[The records]
##########

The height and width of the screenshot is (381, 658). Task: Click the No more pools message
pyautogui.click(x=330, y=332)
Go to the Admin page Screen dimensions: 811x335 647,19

##########

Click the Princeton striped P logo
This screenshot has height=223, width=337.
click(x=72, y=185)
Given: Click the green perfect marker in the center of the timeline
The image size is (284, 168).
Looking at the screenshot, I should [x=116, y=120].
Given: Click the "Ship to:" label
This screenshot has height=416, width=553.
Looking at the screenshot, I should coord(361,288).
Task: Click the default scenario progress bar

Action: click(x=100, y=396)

##########

[Try it]
Return, unchanged, the run of lines above that opens with the line containing "The height and" and closes with the line containing "Go to the Admin". Include both.

[Response box]
The height and width of the screenshot is (381, 658). Task: Click the No more pools message
pyautogui.click(x=330, y=332)
Go to the Admin page Screen dimensions: 811x335 647,19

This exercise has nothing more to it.